> _TASK_: Print exactly the lines of the listing below from the one containing "Open the 5 years chart" through the final line, both included, and no pictures.
***** GIVEN DATA *****
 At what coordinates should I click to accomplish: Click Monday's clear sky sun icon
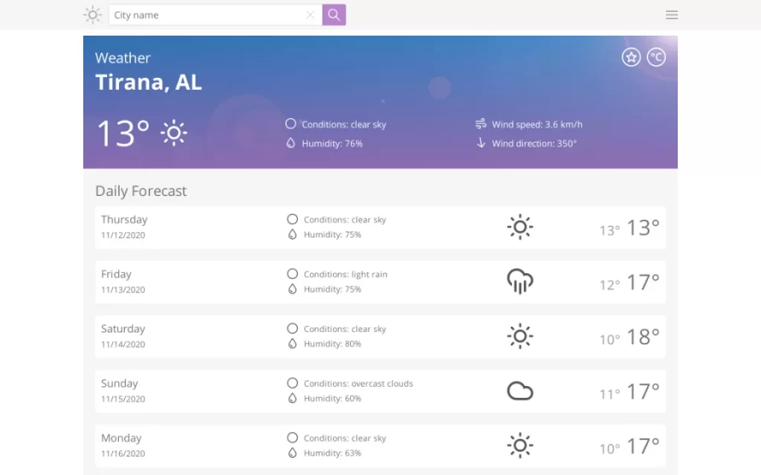pos(519,445)
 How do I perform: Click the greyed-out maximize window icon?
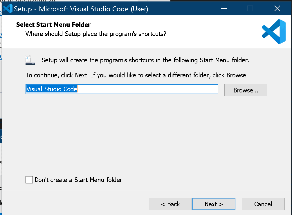[250, 9]
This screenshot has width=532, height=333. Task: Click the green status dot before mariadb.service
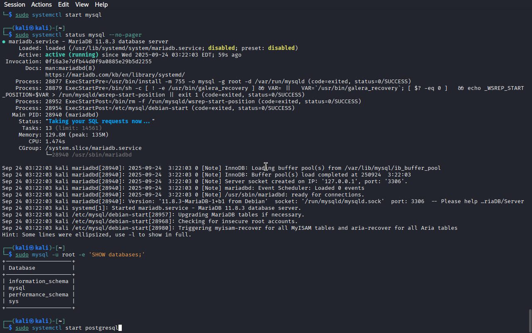tap(4, 42)
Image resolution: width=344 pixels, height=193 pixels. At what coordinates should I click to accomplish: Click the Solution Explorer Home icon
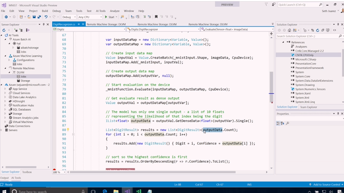coord(290,30)
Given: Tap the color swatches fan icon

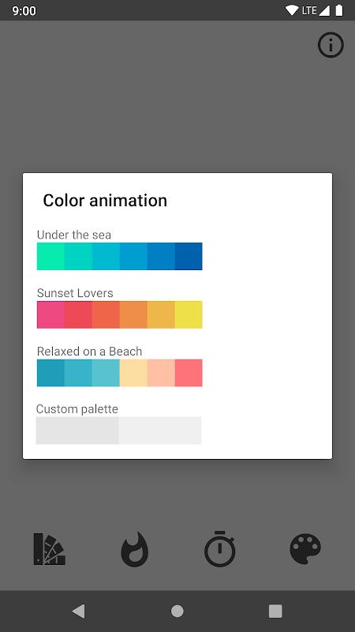Looking at the screenshot, I should pos(50,548).
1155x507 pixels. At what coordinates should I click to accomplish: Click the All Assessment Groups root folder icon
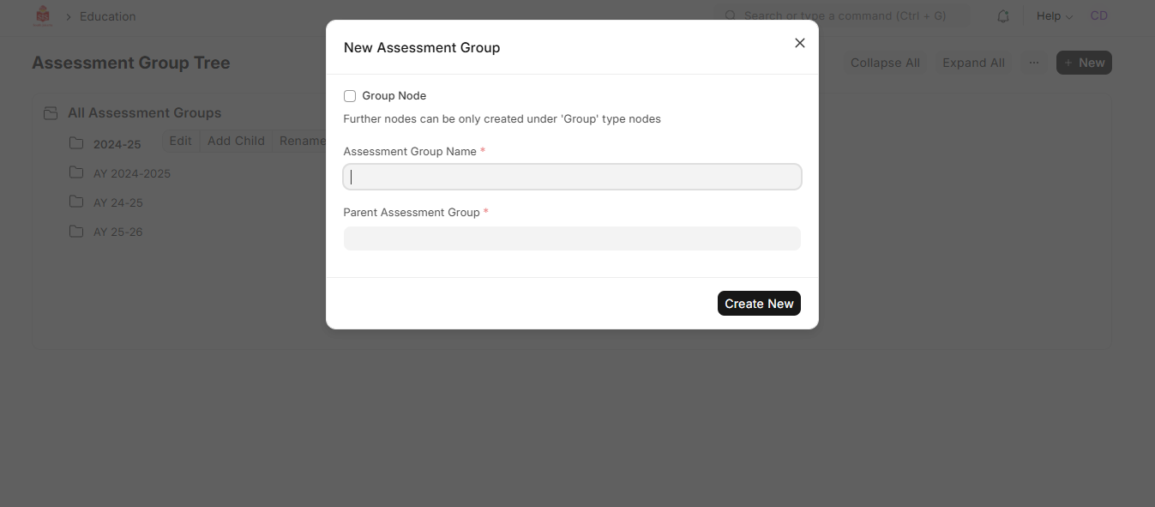click(x=51, y=113)
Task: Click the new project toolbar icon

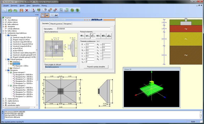Action: (5, 10)
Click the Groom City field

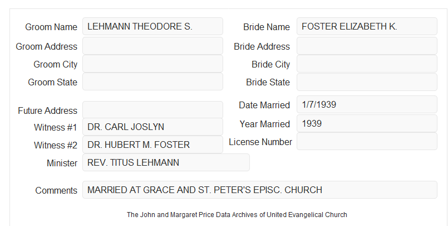[152, 64]
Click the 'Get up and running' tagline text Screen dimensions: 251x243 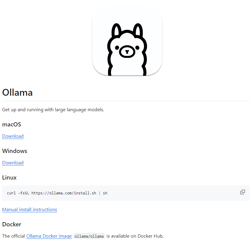[53, 110]
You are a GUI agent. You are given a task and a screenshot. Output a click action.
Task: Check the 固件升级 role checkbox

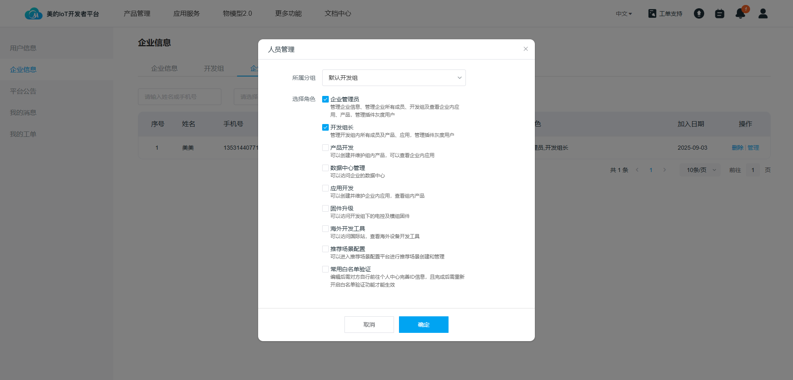click(325, 208)
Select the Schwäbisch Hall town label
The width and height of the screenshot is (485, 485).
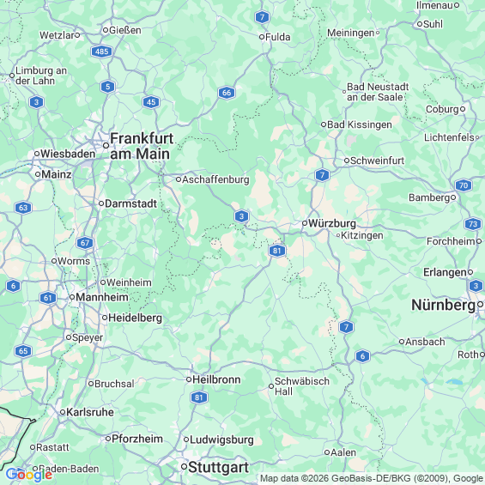click(x=302, y=386)
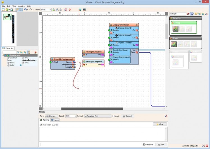Disable the Auto Scroll checkbox

(41, 125)
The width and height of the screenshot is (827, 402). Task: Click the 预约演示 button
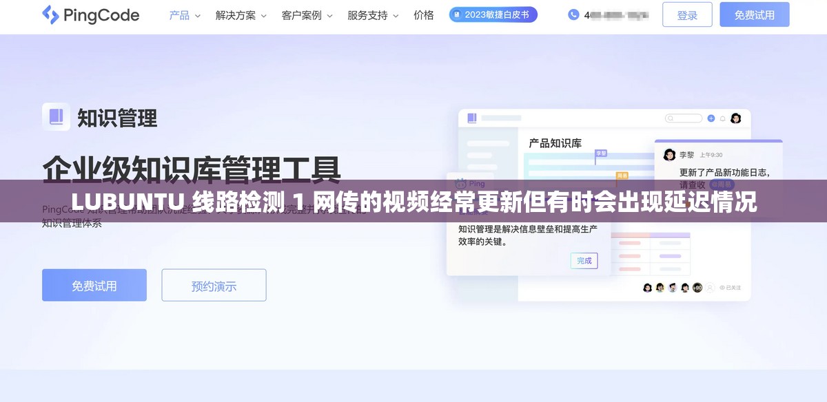click(214, 284)
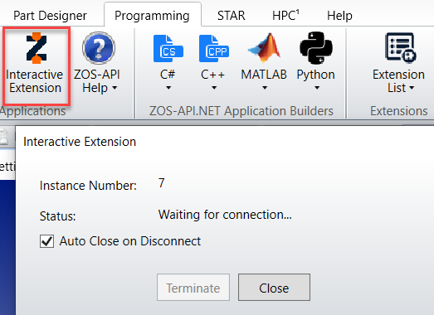
Task: Expand the MATLAB dropdown arrow
Action: click(265, 88)
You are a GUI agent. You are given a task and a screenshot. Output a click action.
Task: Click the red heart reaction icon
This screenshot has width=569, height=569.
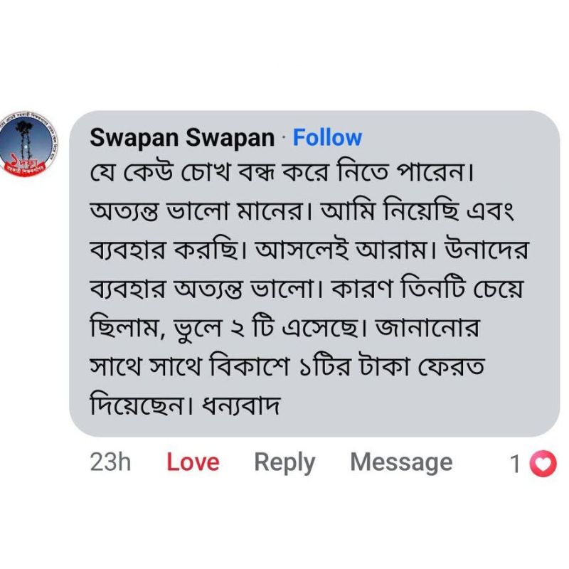coord(543,464)
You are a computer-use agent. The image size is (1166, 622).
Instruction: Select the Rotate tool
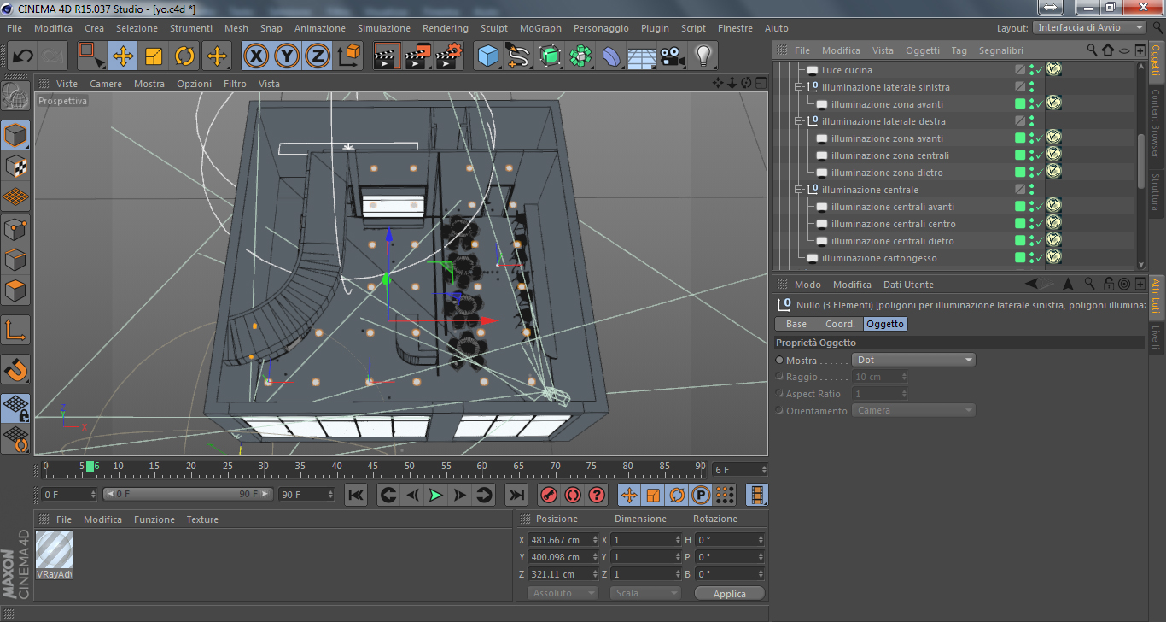[184, 56]
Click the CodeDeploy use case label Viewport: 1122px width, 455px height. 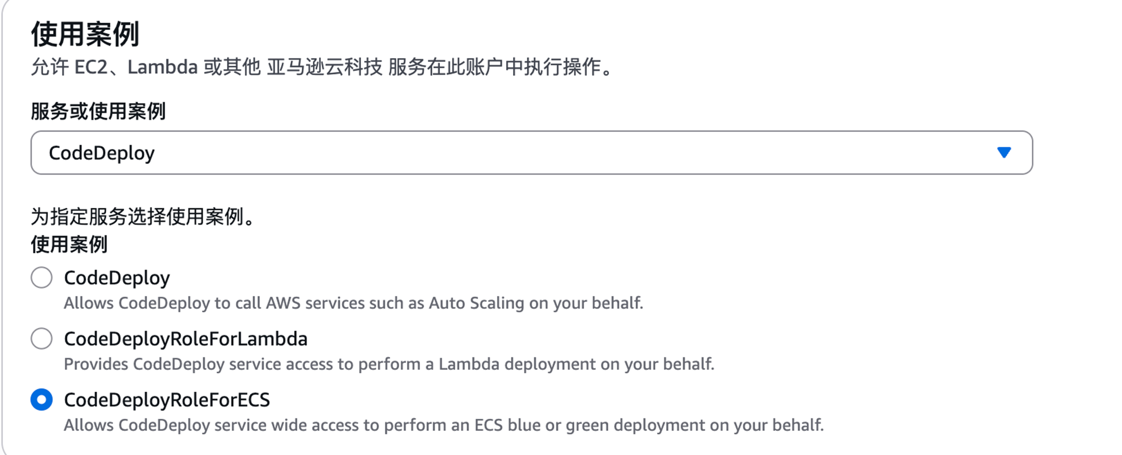[117, 278]
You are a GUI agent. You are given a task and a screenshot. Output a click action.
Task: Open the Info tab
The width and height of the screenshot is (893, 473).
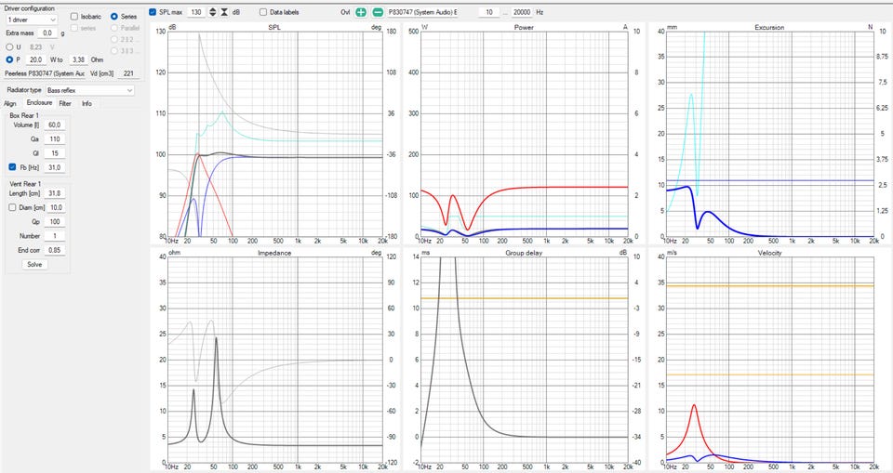[x=87, y=103]
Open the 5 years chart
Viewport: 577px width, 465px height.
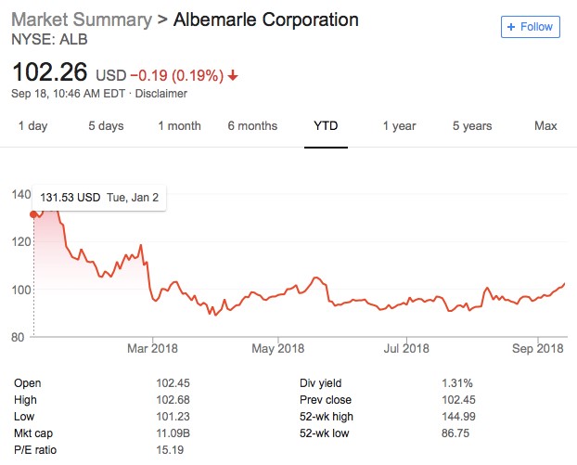coord(473,126)
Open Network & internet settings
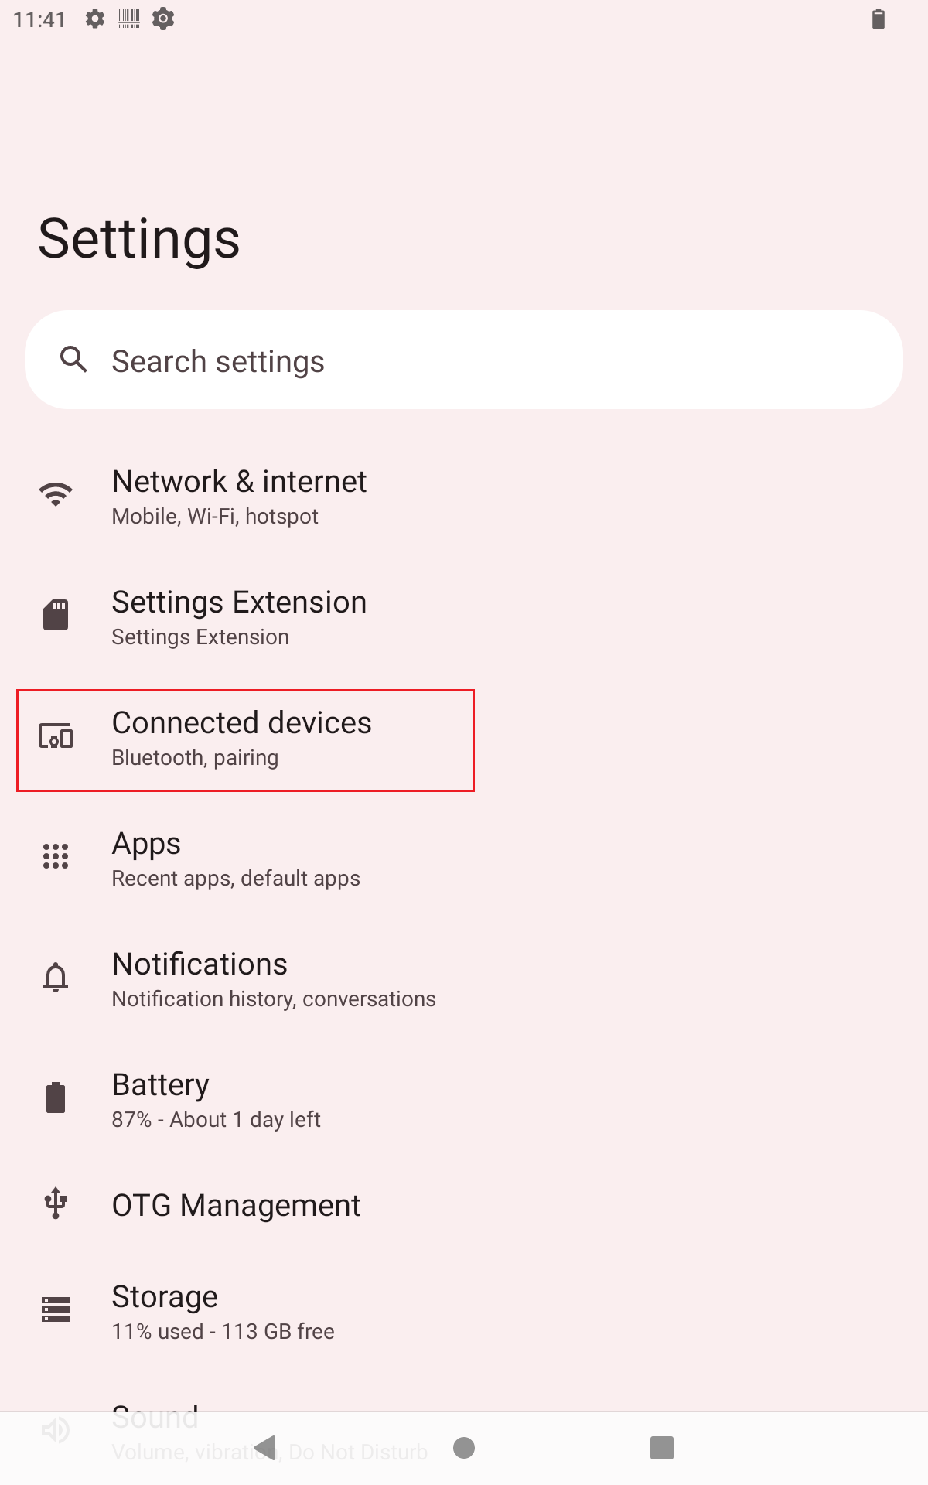Viewport: 928px width, 1485px height. (x=240, y=497)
*****
> _COMPLETED TASK_:
Open the 5 years chart
Viewport: 577px width, 465px height.
coord(473,126)
Open Network & internet settings
Viewport: 928px width, 1485px height. (x=240, y=497)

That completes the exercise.